During the years of my work in photography, spent mostly in the dark room, I had to learn to disregard the lack of interest of those professionals who, in the spirit of the landscape painter and portraitist of the past century, had accepted their division and claim that a photographer should remain a photographer [2]. They want to see to it that the once established categories of artistic, journalistic and industrial photography are maintained, blind to the changes which are taking place in the world around us, to the fact that scientists, painters, musicians and poets keep crossing the boundaries of their respective disciplines or dispensing with them altogether.

 

It is true that the range of a photographer is widening with pictures of the most remote landscapes and cities and their ancient or contemporary architecture, with the discovery of new types of people and their features. The consumption of photography is on the increase, especially in advertising where it is at its most visible, confronting us most frequently; it practically engulfs us with the images of beautiful landscapes, faces, objects, trying to win us over and influence us, as if tempting us into forgetting the inevitable end of all things, ourselves included.

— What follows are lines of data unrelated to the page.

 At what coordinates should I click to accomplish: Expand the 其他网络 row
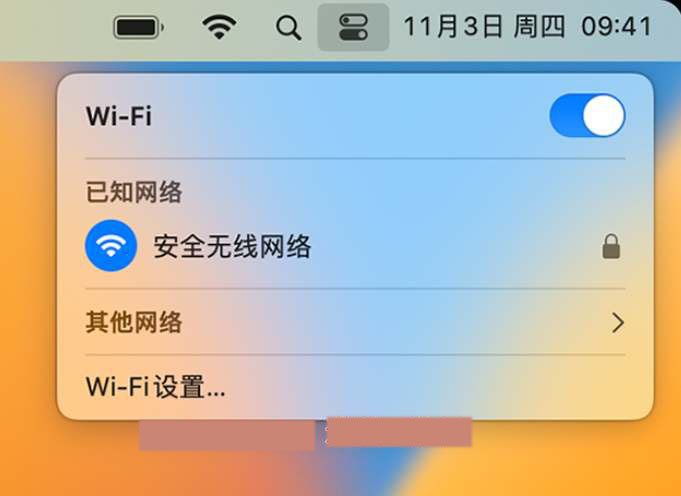tap(355, 322)
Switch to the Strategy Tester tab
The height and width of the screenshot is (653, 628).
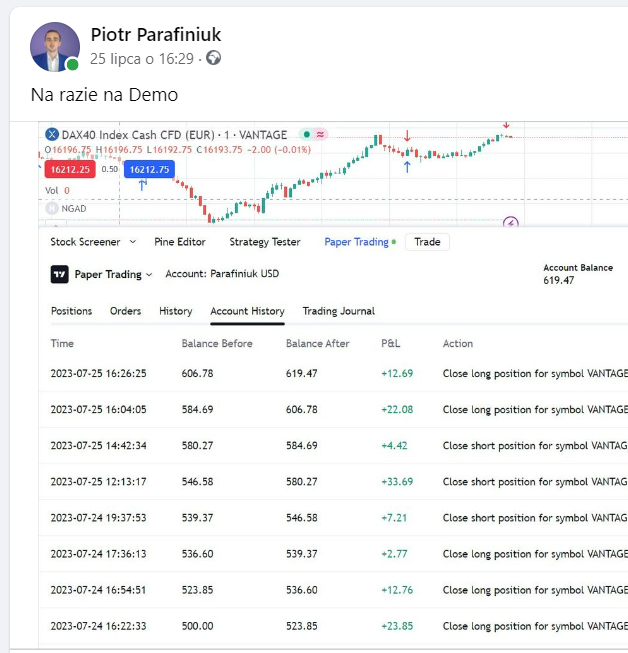click(x=264, y=242)
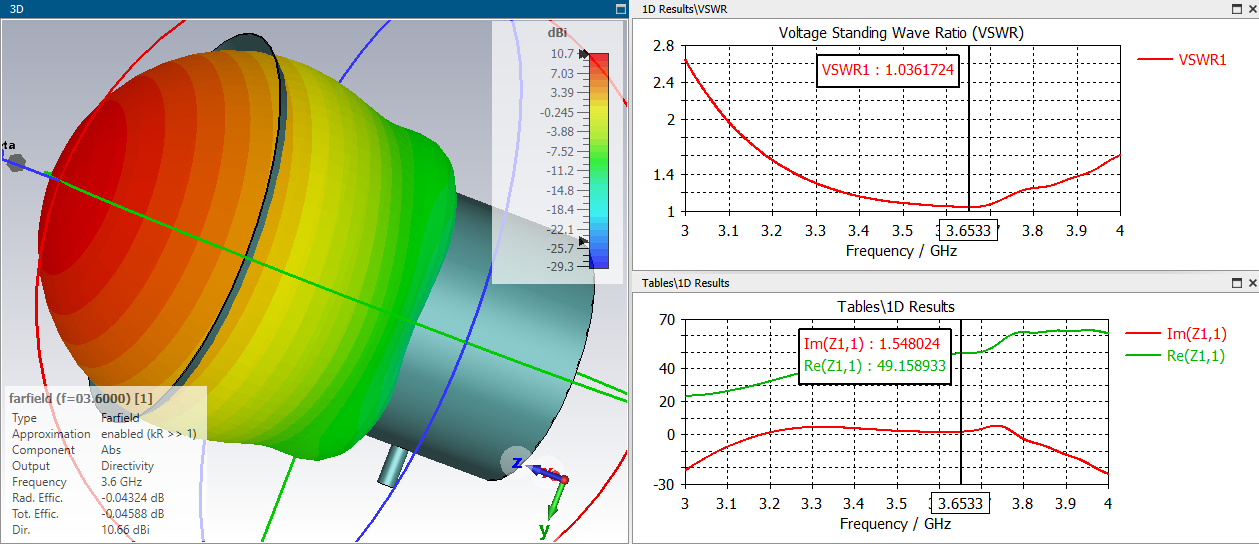
Task: Click the VSWR1 marker readout box
Action: 889,71
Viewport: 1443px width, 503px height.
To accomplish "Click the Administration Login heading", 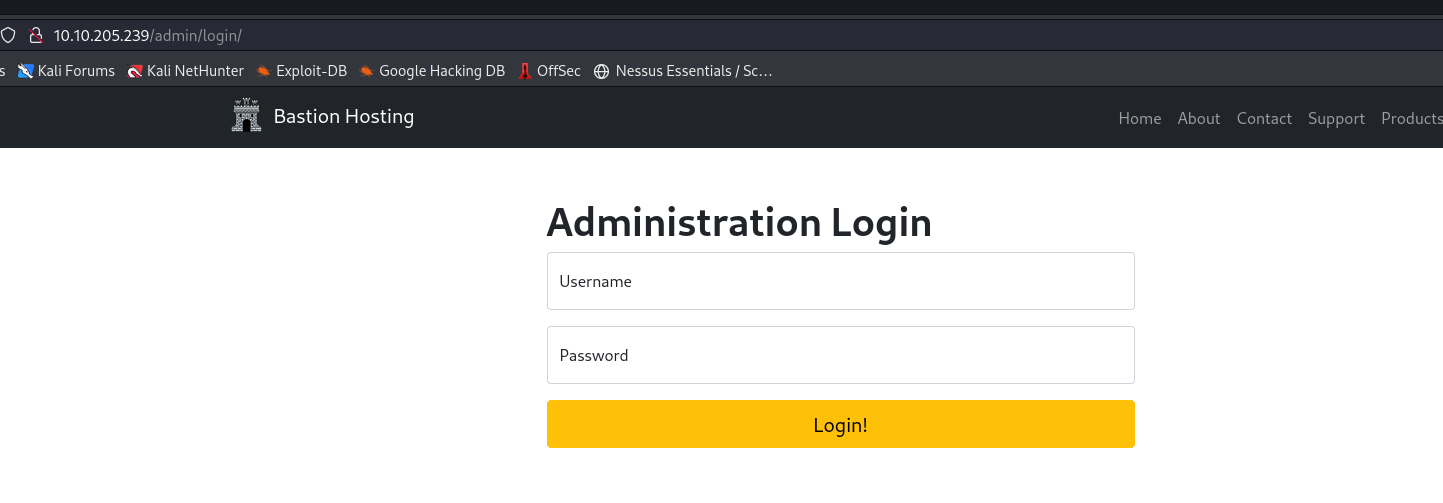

This kind of photography comes in great quantity but lacks diversity. An advertising photographer usually works with objects which, in order to having to accommodate them often within a single picture, he has to pile up, compose, arrange. Why not seek out objects which have no value for advertising or sale, unusual objects, and involve them in a different kind of blending and composition from the one employed by the advertising photography? Why not reveal that under the form of every object, a form which corresponds with its function, lies hidden another, grotesque form, the form of a calligraph, a letter or a cipher; why not recapture this form with the help of plastic material? Why not try and find a new way of arranging things? An attempt at this had become my ‘arranged photography’.

 

One day, as I was working on this type of photography, I realised that my camera wouldn’t do anymore. It could not compete with the human eye. A brief shot of small objects, their image in black and white caught within a fraction of a second cannot capture the luminescence of these objects and their transformation under the effects of light, the shadows they throw according to the angle of our vision. I therefore resolved to fix the objects on with a glue; that is how my assemblages came to life [3].

 

Prague 1968

Translated from the Czech by Jitka Martin

 

 

1. The following sentence in the Czech text is missing from the English translation: ‘They must be given a chance to manifest their existence in ways that are different from the more flattering image seen through the flawless optics of the photographic apparatus.’

 

2. From here on and for the rest of this paragraph, the wording in the Czech text differs: ‘One must ignore those who insist on the distinction between artistic and commercial photography. No one, not even photographers, can be indifferent to the daily deluge of advertising photographs. No one can resist their attractiveness, just as no one can avoid having to resist them, because they want to entice us with perfect faces and objects untarnished by the wear and tear of life; because they are not concerned with the demise of things; because they order and stage things in front of the camera according to rules that are too perfect and routine; because they work with multiplicity but are unable to play with it, unable to demonstrate its unexpected variations the way a mathematician, a composer of serial music or a poet would do with numbers, tones and words. And because these objects are more than merely functional, they also offer themselves as another kind of Gestalt, one that is grotesque, legible. If we look carefully we can catch a glimpse of a letter, a cipher, a mark that we can then arrange into ornaments, or enlarge or make smaller as we see fit.’

 

3. The conclusion of the Czech text is more open-ended: ‘So I stopped photographing and began gluing. Only for some time though, as the possibilities offered by photography were far too seductive for me to abandon it completely.’